Researchers from the University of Pittsburgh have developed a scalable and adaptive sampling method for surrogate modeling.
Description
Surrogate modeling to approximate results of experiments and analytical models are commonly used in physics and engineering to speed up and simplify engineering simulations. Adaptive modeling, whereby information from one iteration is used to generate sample data for the next iteration is not suitable for complex models due to exponential increase in the required sample size. This novel approach uses active machine learning where artificial neural network models iteratively apply random sampling for the generation of testing samples and training surrogate models. The model is scalable for high-dimensional inference spaces without the need for high computational power.
Applications
• Computational modeling
• Engineering modeling
• Machine learning
Advantages
Traditional and adaptive sampling techniques for machine learning models often suffer from the “curse of dimensionality” whereby the requirement for sampling points increases exponentially as the complexity of the problem being solved increases. Such limitations often make the modelling of complex problems unfeasible.
This new approach is designed to overcome these challenges through testing the model at each iteration on a set of random points.
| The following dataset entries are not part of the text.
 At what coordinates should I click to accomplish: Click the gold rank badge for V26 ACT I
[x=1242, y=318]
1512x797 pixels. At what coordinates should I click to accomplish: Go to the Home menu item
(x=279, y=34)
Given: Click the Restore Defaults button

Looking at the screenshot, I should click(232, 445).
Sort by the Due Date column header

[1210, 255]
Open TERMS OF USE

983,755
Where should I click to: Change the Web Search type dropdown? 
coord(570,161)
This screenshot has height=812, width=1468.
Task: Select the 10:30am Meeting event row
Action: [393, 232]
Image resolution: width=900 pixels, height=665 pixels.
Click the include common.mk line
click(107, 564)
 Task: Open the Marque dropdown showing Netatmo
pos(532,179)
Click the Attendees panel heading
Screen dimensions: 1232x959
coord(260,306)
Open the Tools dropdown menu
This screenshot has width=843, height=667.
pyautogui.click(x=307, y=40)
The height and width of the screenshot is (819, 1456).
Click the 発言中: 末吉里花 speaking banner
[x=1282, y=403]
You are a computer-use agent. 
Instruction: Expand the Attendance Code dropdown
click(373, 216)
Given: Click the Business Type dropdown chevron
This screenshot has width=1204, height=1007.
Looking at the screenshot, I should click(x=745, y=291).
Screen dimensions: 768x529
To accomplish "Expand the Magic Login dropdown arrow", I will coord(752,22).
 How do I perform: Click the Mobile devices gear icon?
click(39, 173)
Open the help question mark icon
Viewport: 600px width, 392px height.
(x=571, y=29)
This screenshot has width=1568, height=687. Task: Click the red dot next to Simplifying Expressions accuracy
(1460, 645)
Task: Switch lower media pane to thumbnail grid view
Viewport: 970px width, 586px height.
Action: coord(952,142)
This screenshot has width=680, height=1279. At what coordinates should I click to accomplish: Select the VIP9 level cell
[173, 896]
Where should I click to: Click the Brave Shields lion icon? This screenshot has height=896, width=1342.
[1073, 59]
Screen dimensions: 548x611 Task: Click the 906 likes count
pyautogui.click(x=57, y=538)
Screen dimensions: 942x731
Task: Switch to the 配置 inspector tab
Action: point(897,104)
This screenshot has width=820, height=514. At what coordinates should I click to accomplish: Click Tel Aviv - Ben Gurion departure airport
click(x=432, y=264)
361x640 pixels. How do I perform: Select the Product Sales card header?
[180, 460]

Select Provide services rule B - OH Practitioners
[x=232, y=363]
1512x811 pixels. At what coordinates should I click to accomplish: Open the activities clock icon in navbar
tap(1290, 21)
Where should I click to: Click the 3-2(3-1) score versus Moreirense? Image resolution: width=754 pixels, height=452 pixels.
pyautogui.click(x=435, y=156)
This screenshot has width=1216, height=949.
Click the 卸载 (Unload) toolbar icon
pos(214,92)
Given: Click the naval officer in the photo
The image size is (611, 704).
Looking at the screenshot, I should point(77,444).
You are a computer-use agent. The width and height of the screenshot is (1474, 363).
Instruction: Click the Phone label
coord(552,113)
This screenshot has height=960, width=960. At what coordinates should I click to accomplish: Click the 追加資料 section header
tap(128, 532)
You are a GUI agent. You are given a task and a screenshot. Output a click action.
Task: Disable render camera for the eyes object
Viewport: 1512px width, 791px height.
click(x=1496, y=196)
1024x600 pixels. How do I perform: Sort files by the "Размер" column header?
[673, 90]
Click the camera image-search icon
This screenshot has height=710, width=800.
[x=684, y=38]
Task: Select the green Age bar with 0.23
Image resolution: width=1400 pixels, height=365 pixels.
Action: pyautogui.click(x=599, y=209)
Based on the results and testing points, new training points generated as a subset of a pre-defined, full-factorial regular mesh are added, with constant refinement of the full-factorial sample at each iteration. This approach allows the scalability of sampling with the dimensionality of the inference space than other adaptive sampling techniques, ensuring the development of high dimensional neural network models without the need for very large computational power.
Invention Readiness
An algorithm has been developed and evaluated on several illustrative examples with known analytical solutions and a practical case study with a neural network surrogate model. For a 4D inference space, this novel sampling method had an order of magnitude lower error and a sample size 20 times smaller than that required by traditional one-shot sampling in a 6D inference space.